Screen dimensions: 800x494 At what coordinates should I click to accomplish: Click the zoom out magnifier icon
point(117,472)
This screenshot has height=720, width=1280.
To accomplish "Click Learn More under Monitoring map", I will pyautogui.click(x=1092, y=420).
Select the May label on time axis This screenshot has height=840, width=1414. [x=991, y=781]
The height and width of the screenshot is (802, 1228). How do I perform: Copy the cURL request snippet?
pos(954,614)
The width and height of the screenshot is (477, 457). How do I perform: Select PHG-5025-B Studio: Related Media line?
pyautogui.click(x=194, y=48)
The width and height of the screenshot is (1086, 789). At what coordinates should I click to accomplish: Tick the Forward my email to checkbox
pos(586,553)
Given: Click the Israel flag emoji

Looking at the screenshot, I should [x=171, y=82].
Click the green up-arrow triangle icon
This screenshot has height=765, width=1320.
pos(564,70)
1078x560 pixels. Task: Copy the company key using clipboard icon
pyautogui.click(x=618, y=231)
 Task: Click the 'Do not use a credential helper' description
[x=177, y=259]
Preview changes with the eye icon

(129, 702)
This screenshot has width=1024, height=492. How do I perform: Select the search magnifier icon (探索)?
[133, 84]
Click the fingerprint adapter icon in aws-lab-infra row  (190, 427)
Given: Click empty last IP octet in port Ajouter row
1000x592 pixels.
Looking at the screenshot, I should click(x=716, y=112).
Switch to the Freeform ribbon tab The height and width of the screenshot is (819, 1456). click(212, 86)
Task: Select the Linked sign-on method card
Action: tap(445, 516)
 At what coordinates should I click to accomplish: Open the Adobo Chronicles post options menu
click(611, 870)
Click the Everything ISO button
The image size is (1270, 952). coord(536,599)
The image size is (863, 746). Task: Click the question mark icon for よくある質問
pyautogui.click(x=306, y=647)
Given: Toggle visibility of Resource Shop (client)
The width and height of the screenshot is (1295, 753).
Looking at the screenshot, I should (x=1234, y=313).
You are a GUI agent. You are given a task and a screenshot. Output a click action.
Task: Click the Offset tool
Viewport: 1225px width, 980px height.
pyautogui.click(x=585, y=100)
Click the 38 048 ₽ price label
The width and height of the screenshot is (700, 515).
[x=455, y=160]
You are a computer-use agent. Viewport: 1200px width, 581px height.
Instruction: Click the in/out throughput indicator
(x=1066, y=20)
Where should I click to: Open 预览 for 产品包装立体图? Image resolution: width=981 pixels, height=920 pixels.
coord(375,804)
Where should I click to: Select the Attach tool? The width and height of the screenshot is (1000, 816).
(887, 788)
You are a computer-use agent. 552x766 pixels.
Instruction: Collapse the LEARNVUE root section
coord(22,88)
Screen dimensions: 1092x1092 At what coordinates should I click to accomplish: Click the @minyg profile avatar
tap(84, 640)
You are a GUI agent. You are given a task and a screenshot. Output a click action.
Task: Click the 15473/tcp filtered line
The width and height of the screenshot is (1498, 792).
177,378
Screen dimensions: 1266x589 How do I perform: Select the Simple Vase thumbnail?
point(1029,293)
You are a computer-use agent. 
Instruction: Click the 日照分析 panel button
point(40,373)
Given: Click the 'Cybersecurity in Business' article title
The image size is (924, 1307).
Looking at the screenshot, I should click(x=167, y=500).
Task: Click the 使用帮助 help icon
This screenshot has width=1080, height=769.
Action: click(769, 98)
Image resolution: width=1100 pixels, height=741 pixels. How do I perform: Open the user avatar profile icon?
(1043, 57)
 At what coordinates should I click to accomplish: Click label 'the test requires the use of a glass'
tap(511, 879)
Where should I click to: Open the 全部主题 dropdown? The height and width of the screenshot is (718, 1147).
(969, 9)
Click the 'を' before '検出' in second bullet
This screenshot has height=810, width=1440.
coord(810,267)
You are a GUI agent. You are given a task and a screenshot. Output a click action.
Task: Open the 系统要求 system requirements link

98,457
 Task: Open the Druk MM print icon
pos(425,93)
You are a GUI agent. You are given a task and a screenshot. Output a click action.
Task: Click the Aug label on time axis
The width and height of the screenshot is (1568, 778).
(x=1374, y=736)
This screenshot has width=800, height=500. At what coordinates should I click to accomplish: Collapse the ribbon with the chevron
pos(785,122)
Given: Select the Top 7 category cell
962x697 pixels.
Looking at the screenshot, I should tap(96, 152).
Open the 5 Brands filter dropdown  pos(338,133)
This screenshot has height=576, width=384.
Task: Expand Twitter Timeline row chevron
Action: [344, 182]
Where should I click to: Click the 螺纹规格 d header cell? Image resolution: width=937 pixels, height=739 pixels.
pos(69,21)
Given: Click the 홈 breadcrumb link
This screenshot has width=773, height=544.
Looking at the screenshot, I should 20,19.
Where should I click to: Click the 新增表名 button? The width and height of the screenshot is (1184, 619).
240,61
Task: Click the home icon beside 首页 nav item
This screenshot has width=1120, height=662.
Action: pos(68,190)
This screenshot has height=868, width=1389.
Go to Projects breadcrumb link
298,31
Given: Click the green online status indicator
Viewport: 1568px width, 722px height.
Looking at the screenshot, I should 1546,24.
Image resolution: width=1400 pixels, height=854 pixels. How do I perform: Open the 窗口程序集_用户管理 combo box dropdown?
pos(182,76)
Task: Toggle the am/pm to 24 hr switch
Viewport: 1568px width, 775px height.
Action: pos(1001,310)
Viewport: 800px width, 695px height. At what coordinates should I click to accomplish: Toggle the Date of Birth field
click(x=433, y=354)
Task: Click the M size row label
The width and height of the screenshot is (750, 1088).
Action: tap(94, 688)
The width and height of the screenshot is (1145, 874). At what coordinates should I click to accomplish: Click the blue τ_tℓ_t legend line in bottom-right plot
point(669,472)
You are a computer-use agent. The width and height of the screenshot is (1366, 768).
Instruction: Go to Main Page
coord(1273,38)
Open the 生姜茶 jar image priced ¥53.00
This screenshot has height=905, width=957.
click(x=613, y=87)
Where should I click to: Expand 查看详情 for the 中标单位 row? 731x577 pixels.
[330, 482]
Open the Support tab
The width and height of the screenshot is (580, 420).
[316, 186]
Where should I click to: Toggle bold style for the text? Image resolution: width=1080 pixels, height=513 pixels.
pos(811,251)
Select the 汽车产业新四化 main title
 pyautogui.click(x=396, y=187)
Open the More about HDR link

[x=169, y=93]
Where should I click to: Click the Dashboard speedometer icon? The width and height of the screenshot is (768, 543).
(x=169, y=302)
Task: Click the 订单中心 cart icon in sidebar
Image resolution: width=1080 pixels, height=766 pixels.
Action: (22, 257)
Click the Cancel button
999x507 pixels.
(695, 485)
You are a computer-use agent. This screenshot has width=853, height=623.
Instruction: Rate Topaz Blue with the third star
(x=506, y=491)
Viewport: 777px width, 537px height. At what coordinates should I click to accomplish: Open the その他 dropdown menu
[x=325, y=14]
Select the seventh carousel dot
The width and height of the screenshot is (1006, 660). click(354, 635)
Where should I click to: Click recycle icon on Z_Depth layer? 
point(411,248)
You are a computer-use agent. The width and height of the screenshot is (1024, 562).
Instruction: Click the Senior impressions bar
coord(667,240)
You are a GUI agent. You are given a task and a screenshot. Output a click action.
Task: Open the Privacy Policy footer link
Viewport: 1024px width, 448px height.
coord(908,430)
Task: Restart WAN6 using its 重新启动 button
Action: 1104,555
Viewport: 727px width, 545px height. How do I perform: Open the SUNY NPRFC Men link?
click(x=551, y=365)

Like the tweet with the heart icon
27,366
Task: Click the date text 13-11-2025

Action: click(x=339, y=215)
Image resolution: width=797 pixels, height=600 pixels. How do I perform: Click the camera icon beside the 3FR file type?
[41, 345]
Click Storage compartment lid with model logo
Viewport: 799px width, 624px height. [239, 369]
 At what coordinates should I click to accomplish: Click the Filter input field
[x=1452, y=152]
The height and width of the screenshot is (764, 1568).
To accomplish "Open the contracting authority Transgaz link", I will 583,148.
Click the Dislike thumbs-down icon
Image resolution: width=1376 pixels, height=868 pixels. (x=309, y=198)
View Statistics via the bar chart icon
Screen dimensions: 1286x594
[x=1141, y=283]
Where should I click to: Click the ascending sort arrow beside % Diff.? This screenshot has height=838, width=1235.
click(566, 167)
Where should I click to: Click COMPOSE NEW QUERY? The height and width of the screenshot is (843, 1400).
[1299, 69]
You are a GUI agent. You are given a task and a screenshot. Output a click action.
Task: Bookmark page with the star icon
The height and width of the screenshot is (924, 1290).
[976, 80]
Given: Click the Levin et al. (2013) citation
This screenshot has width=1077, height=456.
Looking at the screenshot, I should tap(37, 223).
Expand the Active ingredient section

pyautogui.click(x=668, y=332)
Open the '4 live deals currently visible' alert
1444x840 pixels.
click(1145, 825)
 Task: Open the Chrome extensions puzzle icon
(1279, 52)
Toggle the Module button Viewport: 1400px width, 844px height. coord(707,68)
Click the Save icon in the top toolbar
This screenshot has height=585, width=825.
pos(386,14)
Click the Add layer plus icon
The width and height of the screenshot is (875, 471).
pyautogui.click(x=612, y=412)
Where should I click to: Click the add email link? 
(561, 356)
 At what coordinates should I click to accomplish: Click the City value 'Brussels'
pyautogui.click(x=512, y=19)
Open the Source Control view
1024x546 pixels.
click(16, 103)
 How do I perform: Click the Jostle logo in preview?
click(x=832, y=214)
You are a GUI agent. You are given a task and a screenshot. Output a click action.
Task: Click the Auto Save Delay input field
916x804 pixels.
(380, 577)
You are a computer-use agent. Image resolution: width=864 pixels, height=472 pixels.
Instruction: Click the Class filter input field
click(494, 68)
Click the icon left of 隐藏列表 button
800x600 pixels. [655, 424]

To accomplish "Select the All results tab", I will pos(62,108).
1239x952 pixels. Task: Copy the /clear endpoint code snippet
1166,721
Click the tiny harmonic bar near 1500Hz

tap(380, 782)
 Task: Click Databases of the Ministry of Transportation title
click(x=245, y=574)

About this exercise
Only lines containing the word "Save" should be copied from the material above.

Output below
Click the Save icon in the top toolbar
Task: Click the Auto Save Delay input field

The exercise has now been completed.